Es una relación estrecha. El feminismo ha permitido y ha acompañado a que muchas hermanas puedan hablar y expresarse. Ha abierto muchos espacios en la opinión pública y en todos los campos de la vida social. 

Encontramos algunos puntos en los cuales nuestras luchas se acercan, y también otros puntos en los que pedimos siempre a las hermanas que no son indígenas que respeten, porque muchas veces sentimos que, en nombre de luchas que no son nuestras, se utilizan nuestros nombres y nuestros cuerpos como bandera. Nos hemos sentido algunas veces bastante ultrajadas por algunas consignas del feminismo, porque al ser un movimiento hecho por personas criadas en este país racista, también tiene mucho de actitudes y de construcciones racistas. 

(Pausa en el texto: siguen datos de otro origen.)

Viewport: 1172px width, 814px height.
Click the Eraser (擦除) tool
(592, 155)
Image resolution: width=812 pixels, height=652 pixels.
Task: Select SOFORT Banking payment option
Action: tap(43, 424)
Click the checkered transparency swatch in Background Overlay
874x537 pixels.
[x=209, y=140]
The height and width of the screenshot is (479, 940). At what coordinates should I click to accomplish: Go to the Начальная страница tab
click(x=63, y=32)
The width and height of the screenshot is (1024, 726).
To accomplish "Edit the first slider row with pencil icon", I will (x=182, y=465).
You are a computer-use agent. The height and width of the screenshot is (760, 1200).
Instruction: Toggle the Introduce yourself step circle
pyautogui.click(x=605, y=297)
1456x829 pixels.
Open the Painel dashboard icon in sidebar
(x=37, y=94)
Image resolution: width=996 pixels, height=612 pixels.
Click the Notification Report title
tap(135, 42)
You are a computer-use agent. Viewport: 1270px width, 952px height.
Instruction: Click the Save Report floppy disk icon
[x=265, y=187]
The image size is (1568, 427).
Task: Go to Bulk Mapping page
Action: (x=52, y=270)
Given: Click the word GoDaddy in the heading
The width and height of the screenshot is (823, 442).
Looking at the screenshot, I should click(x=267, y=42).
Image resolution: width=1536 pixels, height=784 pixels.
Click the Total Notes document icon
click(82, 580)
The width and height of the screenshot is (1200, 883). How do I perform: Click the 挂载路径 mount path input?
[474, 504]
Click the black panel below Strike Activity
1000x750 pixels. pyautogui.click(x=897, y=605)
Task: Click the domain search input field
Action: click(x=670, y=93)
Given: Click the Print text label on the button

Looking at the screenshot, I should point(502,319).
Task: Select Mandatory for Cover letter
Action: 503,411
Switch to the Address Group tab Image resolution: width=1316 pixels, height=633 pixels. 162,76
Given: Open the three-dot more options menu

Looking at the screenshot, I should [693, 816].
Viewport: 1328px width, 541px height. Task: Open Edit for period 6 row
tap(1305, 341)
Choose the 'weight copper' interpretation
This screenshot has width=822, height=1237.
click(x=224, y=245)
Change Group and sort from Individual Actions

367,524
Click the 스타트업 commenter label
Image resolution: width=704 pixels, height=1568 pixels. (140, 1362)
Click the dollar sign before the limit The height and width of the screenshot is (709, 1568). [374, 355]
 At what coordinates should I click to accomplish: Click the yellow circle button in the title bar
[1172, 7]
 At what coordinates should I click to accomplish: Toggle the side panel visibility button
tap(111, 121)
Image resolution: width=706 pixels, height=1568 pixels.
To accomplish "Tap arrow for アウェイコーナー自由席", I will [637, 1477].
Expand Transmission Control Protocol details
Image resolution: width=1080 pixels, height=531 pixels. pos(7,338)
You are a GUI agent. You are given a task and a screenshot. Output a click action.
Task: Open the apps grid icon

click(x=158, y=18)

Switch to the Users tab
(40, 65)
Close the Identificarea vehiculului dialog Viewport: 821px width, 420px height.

Sin embargo, creemos que hay una deconstrucción posible, que la decolonización o la anti colonialidad tienen un lugar y son la próxima tarea de todos los movimientos que están en boga en este momento, de todas las personas conscientes que tienen la responsabilidad y la altura de vivir en un mundo nuevo. Decolonizar nuestros vínculos amorosos, políticos, laborales y de todo tipo es la tarea del presente.

Los feminismos también deben decolonizarse y deconstruirse.